SHORT TASK ▸
Retype everything from the start of the entries down to the line containing "[x=262, y=120]", keeping each line precisely as it stands.

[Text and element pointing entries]
↓↓↓
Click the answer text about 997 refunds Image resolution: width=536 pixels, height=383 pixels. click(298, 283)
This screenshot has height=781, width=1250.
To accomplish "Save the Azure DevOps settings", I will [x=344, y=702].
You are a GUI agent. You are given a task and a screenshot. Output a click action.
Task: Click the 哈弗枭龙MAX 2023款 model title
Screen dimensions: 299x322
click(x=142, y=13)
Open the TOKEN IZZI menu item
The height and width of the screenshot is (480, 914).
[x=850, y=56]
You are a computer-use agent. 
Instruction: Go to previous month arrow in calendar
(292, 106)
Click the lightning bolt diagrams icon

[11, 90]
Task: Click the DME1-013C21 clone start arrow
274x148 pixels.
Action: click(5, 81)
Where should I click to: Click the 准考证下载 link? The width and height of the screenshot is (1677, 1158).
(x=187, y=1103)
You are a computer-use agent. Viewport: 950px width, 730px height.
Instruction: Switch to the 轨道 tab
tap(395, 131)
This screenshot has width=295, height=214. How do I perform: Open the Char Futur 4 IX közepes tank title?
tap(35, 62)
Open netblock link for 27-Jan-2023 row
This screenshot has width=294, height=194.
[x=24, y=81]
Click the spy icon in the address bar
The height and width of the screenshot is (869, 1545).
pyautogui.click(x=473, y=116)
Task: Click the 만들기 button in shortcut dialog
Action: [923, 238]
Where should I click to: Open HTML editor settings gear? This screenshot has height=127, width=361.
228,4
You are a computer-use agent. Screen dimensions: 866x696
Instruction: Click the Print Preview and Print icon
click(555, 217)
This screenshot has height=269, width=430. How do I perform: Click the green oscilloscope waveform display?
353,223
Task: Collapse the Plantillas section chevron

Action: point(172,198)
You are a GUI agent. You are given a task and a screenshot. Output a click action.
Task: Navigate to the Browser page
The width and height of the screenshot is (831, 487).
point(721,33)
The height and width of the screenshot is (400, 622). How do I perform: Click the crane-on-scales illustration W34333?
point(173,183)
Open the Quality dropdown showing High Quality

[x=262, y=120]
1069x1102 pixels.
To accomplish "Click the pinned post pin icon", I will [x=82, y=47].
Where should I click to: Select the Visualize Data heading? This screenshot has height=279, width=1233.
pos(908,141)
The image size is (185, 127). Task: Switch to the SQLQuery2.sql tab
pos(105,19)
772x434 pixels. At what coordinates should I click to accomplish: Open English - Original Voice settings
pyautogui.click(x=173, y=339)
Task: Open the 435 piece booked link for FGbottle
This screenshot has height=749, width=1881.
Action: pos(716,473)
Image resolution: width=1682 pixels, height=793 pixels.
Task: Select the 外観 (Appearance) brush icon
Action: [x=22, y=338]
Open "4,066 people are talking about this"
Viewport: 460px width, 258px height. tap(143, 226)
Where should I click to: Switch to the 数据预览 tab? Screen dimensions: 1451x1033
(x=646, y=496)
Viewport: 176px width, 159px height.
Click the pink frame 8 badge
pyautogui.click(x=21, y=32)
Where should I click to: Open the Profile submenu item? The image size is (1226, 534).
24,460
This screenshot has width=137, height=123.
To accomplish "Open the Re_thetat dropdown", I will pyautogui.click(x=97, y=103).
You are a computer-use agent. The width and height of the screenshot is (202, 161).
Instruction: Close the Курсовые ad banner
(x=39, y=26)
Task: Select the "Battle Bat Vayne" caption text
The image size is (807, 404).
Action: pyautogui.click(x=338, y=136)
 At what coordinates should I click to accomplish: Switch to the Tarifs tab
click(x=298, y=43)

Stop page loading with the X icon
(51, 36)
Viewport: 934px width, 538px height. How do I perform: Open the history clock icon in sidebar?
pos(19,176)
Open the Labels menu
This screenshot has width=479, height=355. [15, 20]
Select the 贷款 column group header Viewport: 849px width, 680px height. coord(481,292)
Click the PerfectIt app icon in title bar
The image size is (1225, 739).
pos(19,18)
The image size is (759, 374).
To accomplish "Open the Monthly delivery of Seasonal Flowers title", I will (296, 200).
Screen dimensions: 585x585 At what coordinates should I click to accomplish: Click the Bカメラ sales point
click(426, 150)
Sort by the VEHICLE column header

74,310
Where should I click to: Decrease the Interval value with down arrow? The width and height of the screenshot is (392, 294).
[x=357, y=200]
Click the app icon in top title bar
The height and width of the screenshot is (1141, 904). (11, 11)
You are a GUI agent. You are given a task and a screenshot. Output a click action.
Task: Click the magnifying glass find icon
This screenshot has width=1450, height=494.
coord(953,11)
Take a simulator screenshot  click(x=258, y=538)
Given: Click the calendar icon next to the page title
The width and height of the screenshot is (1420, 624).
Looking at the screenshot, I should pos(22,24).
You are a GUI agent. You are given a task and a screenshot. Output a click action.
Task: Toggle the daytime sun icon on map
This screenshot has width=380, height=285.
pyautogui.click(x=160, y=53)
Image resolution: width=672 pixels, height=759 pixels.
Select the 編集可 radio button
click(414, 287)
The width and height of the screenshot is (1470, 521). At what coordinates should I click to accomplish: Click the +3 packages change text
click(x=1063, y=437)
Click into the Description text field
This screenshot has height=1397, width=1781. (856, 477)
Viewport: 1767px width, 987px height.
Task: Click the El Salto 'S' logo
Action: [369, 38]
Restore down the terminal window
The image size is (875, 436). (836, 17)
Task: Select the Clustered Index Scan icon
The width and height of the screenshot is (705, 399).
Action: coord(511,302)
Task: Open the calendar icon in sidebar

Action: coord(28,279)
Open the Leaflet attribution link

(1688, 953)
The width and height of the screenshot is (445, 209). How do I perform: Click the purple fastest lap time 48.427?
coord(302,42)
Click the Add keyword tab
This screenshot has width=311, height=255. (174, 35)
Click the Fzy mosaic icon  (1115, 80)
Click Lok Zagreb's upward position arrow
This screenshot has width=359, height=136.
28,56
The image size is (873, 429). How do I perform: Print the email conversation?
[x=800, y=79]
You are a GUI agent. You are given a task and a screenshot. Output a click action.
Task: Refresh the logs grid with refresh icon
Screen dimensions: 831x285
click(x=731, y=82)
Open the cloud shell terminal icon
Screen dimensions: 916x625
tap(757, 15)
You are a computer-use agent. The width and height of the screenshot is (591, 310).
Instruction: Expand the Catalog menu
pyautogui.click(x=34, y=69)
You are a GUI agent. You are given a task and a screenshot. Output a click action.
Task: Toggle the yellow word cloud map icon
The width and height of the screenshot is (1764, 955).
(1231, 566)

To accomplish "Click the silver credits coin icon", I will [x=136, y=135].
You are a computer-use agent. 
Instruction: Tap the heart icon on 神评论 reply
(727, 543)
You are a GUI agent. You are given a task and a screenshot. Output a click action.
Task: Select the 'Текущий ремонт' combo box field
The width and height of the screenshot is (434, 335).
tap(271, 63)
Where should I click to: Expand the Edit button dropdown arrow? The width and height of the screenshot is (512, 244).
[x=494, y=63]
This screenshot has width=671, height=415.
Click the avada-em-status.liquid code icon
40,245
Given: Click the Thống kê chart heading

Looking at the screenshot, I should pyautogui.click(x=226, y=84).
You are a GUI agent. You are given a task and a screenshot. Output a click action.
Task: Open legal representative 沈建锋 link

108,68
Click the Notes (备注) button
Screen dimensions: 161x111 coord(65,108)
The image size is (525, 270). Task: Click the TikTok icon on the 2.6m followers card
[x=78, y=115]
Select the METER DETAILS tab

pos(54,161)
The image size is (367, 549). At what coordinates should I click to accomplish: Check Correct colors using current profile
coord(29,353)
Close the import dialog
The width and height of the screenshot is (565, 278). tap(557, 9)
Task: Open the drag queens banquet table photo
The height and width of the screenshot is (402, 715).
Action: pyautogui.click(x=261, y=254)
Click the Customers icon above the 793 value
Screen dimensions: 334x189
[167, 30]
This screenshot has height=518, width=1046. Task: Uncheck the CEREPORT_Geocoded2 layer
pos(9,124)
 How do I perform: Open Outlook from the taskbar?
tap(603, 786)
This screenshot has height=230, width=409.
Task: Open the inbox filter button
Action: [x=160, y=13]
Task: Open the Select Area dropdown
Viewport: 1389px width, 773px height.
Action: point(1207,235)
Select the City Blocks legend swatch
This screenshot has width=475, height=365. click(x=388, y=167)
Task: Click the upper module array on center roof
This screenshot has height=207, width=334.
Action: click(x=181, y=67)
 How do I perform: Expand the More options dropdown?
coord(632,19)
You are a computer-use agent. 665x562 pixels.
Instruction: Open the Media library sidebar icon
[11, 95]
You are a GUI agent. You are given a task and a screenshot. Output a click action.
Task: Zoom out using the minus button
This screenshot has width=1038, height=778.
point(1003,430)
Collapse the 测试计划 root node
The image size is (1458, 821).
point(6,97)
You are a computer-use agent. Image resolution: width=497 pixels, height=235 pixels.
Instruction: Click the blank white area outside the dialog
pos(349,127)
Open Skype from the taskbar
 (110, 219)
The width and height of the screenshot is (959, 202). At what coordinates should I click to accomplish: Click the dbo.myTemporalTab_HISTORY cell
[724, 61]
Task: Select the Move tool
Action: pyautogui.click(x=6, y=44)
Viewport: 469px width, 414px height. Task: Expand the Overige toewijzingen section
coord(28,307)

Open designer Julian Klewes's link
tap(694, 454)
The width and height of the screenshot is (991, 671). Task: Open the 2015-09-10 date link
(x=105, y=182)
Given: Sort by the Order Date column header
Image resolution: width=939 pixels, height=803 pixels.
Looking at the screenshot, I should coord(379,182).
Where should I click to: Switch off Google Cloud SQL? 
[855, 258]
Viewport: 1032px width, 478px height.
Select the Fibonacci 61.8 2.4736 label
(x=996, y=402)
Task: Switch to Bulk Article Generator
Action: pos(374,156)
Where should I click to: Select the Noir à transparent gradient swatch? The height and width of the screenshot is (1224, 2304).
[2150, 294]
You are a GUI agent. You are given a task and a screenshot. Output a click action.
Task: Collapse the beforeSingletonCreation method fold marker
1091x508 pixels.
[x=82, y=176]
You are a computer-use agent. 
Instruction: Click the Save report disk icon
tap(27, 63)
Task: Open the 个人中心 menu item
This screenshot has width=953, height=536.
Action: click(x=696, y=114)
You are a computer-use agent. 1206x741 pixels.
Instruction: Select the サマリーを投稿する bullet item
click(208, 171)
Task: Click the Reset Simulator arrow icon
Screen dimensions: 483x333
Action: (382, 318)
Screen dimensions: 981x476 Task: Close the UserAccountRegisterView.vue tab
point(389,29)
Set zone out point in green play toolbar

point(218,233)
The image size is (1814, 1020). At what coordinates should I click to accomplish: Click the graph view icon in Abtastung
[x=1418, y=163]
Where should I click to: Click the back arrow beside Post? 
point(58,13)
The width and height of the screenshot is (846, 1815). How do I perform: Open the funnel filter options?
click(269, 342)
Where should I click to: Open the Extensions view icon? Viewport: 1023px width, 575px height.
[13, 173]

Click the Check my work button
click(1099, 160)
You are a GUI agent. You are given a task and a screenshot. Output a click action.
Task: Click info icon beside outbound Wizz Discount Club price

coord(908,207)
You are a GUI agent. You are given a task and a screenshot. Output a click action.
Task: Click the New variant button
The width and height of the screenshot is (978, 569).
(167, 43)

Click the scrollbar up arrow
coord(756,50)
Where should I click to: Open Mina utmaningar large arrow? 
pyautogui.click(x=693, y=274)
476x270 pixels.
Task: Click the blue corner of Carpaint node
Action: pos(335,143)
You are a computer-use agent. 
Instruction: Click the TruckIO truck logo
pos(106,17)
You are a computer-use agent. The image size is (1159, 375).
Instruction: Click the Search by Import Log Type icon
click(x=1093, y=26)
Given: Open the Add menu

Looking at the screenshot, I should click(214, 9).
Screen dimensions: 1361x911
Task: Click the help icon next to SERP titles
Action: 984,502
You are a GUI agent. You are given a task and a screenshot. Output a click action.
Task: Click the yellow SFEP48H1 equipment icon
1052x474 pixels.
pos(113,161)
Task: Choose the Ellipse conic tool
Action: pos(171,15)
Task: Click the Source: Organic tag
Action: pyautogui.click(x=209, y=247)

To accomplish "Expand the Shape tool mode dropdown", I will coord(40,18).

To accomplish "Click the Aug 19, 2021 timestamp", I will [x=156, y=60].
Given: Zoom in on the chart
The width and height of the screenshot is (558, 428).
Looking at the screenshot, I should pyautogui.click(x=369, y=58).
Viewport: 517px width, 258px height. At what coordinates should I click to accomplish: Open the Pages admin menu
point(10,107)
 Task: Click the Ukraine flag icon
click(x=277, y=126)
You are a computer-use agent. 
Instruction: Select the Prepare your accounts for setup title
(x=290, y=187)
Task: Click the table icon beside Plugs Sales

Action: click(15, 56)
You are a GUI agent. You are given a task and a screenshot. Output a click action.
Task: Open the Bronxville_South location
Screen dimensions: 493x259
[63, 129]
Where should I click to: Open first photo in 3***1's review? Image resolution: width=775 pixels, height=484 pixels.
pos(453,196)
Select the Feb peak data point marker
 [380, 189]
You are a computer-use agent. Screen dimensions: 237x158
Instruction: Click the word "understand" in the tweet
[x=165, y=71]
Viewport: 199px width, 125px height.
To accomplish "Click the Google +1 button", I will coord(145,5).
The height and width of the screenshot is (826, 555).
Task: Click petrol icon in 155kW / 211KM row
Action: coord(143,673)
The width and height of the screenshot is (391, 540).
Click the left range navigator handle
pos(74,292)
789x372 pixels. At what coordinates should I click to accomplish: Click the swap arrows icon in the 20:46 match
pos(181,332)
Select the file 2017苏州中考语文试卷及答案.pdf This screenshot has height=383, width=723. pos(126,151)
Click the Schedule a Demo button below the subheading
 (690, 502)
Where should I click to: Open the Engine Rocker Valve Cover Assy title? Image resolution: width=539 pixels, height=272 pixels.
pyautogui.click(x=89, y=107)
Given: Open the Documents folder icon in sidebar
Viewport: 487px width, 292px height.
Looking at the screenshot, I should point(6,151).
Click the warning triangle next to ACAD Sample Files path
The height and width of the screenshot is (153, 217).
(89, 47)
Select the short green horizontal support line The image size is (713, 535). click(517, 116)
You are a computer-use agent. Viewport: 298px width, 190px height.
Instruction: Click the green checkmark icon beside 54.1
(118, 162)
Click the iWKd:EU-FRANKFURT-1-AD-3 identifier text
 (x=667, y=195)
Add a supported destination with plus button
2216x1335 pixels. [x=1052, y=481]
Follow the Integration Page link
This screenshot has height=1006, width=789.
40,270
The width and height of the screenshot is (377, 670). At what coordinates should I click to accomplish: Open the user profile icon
↑↑↑
OUTPUT FOR THIS TASK ▸
Click the answer text about 997 refunds Image resolution: width=536 pixels, height=383 pixels. click(298, 283)
This screenshot has height=781, width=1250.
To accomplish "Save the Azure DevOps settings", I will [x=344, y=702].
You are a GUI agent. You are given a task and a screenshot. Output a click action.
Task: Click the 哈弗枭龙MAX 2023款 model title
Screen dimensions: 299x322
click(x=142, y=13)
Open the TOKEN IZZI menu item
The height and width of the screenshot is (480, 914).
[x=850, y=56]
You are a computer-use agent. 
Instruction: Go to previous month arrow in calendar
(292, 106)
Click the lightning bolt diagrams icon

[11, 90]
Task: Click the DME1-013C21 clone start arrow
274x148 pixels.
Action: click(5, 81)
Where should I click to: Click the 准考证下载 link? The width and height of the screenshot is (1677, 1158).
(x=187, y=1103)
You are a computer-use agent. Viewport: 950px width, 730px height.
Instruction: Switch to the 轨道 tab
tap(395, 131)
This screenshot has width=295, height=214. How do I perform: Open the Char Futur 4 IX közepes tank title?
tap(35, 62)
Open netblock link for 27-Jan-2023 row
This screenshot has width=294, height=194.
[x=24, y=81]
Click the spy icon in the address bar
The height and width of the screenshot is (869, 1545).
pyautogui.click(x=473, y=116)
Task: Click the 만들기 button in shortcut dialog
Action: [923, 238]
Where should I click to: Open HTML editor settings gear? This screenshot has height=127, width=361.
228,4
You are a computer-use agent. Screen dimensions: 866x696
Instruction: Click the Print Preview and Print icon
click(555, 217)
This screenshot has height=269, width=430. How do I perform: Click the green oscilloscope waveform display?
353,223
Task: Collapse the Plantillas section chevron

Action: point(172,198)
You are a GUI agent. You are given a task and a screenshot. Output a click action.
Task: Navigate to the Browser page
The width and height of the screenshot is (831, 487).
point(721,33)
The height and width of the screenshot is (400, 622). How do I perform: Click the crane-on-scales illustration W34333?
point(173,183)
Open the Quality dropdown showing High Quality

[x=262, y=120]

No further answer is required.